> _RAW DATA_:
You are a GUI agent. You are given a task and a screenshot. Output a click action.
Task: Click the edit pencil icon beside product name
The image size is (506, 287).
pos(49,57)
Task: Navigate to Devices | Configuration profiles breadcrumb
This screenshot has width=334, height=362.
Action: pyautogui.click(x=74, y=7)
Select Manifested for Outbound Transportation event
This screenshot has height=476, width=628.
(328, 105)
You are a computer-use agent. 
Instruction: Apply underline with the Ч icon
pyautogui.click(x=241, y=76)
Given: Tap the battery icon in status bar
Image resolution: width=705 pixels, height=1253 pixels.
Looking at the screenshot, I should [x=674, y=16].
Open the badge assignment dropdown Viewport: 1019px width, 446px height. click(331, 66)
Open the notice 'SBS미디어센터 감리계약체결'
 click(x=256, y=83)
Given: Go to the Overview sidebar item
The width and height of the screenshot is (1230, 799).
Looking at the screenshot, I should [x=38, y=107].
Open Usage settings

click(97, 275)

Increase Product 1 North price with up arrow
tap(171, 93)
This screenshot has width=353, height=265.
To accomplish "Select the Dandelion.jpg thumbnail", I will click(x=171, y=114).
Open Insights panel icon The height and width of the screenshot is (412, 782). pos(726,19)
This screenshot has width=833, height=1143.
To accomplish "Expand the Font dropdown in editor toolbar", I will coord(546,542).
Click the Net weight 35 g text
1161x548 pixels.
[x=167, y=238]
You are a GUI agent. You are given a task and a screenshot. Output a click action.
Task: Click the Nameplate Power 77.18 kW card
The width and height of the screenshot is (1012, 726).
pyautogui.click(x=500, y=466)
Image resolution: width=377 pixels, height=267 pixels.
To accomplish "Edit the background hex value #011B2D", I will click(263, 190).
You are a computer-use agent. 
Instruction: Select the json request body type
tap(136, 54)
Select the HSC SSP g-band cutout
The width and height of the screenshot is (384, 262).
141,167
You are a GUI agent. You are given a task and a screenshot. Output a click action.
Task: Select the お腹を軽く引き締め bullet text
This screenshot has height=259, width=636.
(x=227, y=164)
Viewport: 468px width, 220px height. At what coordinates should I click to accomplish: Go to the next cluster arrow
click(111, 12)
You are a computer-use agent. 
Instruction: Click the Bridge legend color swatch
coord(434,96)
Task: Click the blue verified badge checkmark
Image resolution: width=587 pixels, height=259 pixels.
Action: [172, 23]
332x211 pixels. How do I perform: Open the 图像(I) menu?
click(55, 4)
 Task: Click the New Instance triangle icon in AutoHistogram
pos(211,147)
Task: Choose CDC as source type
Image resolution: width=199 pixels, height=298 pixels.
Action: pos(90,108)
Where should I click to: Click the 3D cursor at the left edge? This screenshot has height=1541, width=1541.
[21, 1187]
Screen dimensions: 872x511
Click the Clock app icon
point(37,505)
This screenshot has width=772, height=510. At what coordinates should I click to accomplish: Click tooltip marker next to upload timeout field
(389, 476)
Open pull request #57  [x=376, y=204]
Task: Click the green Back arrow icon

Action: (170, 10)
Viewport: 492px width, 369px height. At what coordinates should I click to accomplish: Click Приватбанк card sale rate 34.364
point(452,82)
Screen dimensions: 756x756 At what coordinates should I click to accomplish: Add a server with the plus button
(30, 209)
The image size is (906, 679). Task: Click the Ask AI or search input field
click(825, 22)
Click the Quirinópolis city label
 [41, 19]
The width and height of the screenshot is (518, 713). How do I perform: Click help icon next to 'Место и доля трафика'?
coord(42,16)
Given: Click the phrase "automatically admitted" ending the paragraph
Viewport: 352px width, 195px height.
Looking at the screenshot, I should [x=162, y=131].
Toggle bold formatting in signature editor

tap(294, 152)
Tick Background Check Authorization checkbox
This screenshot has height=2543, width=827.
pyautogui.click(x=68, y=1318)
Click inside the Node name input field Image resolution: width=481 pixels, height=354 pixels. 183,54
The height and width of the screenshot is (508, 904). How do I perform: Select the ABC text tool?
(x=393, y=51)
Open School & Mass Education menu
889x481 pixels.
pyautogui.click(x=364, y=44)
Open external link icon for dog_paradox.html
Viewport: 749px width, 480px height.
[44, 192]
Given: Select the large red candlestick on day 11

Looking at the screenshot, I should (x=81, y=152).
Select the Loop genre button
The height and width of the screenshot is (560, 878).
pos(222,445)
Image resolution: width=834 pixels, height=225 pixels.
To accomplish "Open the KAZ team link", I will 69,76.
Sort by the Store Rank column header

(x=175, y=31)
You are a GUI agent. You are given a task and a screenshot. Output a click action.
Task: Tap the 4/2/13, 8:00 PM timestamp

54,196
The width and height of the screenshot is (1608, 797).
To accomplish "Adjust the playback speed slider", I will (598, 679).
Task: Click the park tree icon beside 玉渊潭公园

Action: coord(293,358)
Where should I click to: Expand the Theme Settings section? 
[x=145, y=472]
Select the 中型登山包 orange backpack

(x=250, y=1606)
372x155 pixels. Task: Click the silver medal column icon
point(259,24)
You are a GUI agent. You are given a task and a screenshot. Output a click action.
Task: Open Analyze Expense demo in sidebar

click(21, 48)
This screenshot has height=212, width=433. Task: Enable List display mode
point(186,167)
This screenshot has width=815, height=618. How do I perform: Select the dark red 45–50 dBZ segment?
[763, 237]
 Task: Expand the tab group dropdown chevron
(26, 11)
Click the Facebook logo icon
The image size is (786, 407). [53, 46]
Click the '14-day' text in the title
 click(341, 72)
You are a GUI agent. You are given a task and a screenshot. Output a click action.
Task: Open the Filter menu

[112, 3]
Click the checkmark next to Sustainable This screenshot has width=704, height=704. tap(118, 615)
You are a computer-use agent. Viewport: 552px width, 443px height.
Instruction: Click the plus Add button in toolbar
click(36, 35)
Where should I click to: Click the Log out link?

> _ACTIVITY_:
Retype the listing from its first line onward, stopping after the line that contains "This screenshot has width=833, height=1143." has been retyped in full.

> _RESPONSE AREA_:
You are a GUI agent. You are given a task and a screenshot. Output a click action.
Task: Click the edit pencil icon beside product name
The image size is (506, 287).
pos(49,57)
Task: Navigate to Devices | Configuration profiles breadcrumb
This screenshot has width=334, height=362.
Action: pyautogui.click(x=74, y=7)
Select Manifested for Outbound Transportation event
This screenshot has height=476, width=628.
(328, 105)
You are a computer-use agent. 
Instruction: Apply underline with the Ч icon
pyautogui.click(x=241, y=76)
Given: Tap the battery icon in status bar
Image resolution: width=705 pixels, height=1253 pixels.
Looking at the screenshot, I should [x=674, y=16].
Open the badge assignment dropdown Viewport: 1019px width, 446px height. click(331, 66)
Open the notice 'SBS미디어센터 감리계약체결'
 click(x=256, y=83)
Given: Go to the Overview sidebar item
The width and height of the screenshot is (1230, 799).
Looking at the screenshot, I should [x=38, y=107].
Open Usage settings

click(97, 275)

Increase Product 1 North price with up arrow
tap(171, 93)
This screenshot has width=353, height=265.
To accomplish "Select the Dandelion.jpg thumbnail", I will click(x=171, y=114).
Open Insights panel icon The height and width of the screenshot is (412, 782). pos(726,19)
This screenshot has width=833, height=1143.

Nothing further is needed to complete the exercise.